Keep to one stretch of the data below, the lines from the one with "Given: Select the Bust(in) column header" up to and including the one with "Viewport: 800px width, 773px height.", and return that stretch exactly.

RECORDS PROVIDED:

_ _ _ _

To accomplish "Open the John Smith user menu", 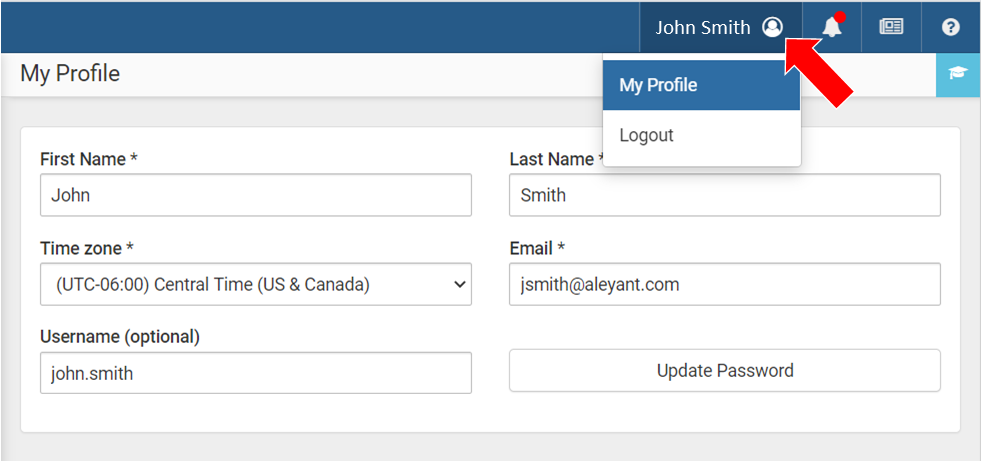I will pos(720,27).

_ _ _ _

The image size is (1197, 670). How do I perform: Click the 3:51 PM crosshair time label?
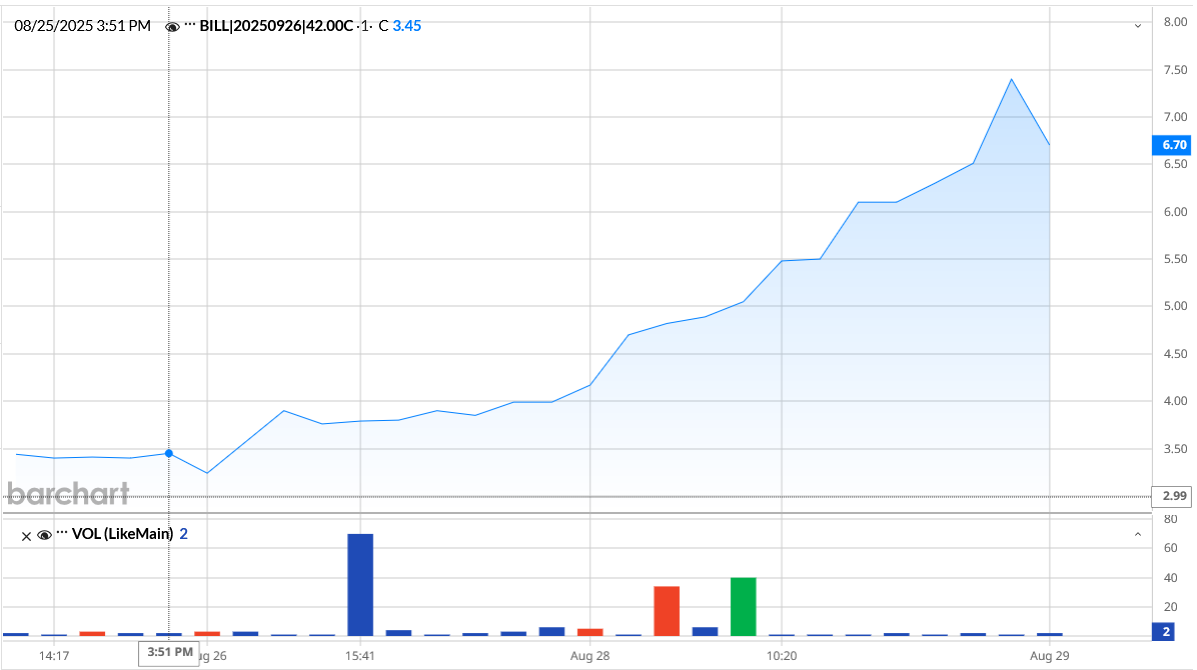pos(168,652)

_ _ _ _

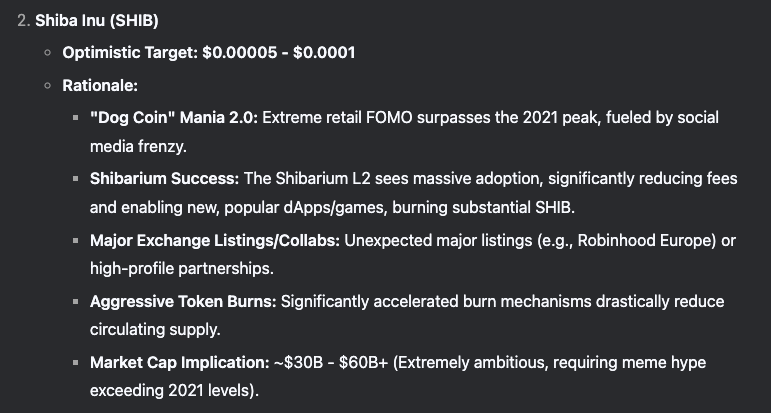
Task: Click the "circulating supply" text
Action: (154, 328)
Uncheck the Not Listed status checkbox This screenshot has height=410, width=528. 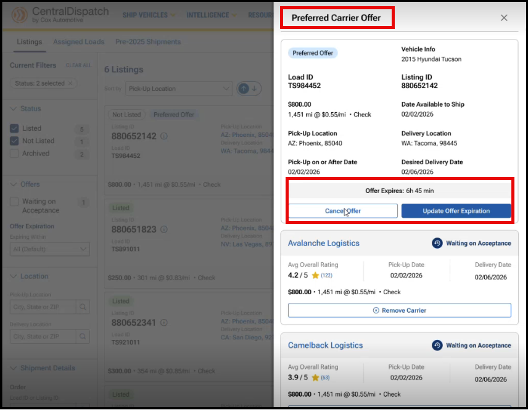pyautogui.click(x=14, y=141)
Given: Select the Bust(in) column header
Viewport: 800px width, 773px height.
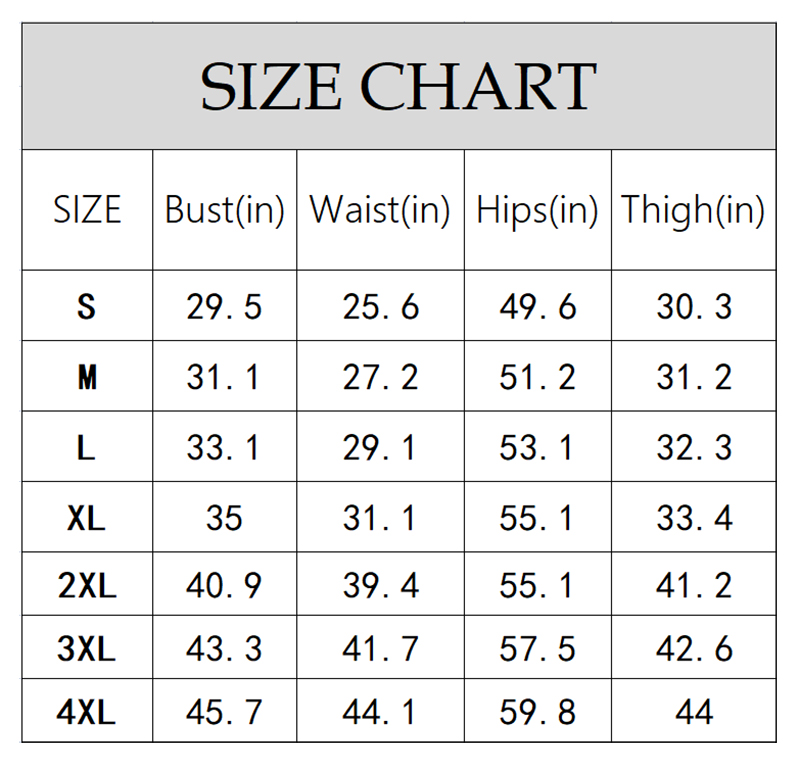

_ _ _ _

TASK OUTPUT:
Given: Select the Bust(in) column header
Viewport: 800px width, 773px height.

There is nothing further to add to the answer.